The client manager was the starting point. It replaced a legacy PHP/MySQL app I had outgrown, and stores everything I need for each client: domain and hosting credentials, repository links, and any other access details I manage on their behalf.
The task manager is a full Kanban board built to replace Trello. It supports multiple columns, drag-and-drop card arrangement, labels, due dates, checklists, and keyboard shortcuts. Functionally it covers everything I was using Trello for.
The notes section replaced Notion. It uses a free-writing style editor with auto-save and click-to-edit inline, so there’s no friction between thinking and writing. One of the more personal features is an AI assist button in the lyrics editor, which helps me work through song lyrics so I can stay focused on melodies. I also built an import tool that pulled all my existing notes out of Notion when I made the switch.
The habits tracker covers daily personal goals: reading, walking, running, working out. It’s a lightweight module, but one I built with an eye toward eventually spinning out as a standalone app.
The fitness section goes deeper, with goal setting, milestone tracking, weight management charts, and deadline countdowns.
The life timeline is a section for recording important personal events with a graphic visualization. It’s the kind of thing that’s easy to neglect but meaningful to have.

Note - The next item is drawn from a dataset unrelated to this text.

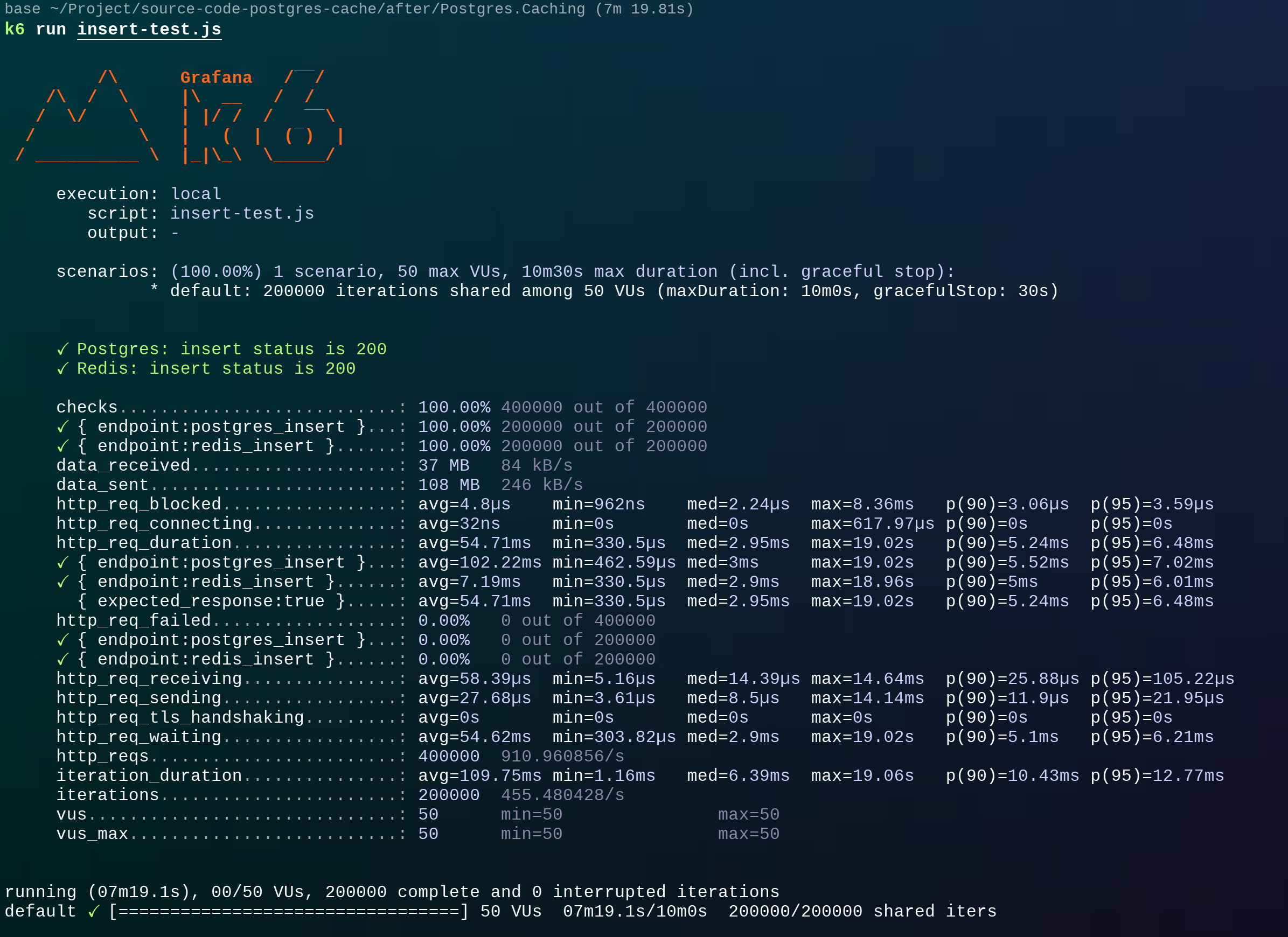Click the http_reqs 400000 count value

(x=449, y=757)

The projects section tracks active freelance work and revenue, giving me a single place to see what’s in flight and what’s been billed.
The finance section is the most technically involved. It was built primarily for bookkeeping and handles importing bank statements, automatically categorizing transactions, filtering by period (month, quarter, year, last year), and generating reports with charts. The most interesting feature is receipt scanning: I can photograph a receipt, and the app uses AI to detect the amounts and match them to the corresponding transactions. It also supports exporting data and generating profit and loss statements.
The dashboard ties everything together, surfacing key data from across the modules alongside a weather widget powered by the OpenWeatherMap API with a configurable location.
Outcome
The app replaced Trello, Notion, and several spreadsheets I had been maintaining separately. More than the consolidation, it has become a working testbed for integrating AI into tools with real daily utility, from lyric assistance to automated transaction categorization to receipt recognition. Each module added was a chance to go deeper into a different part of the stack.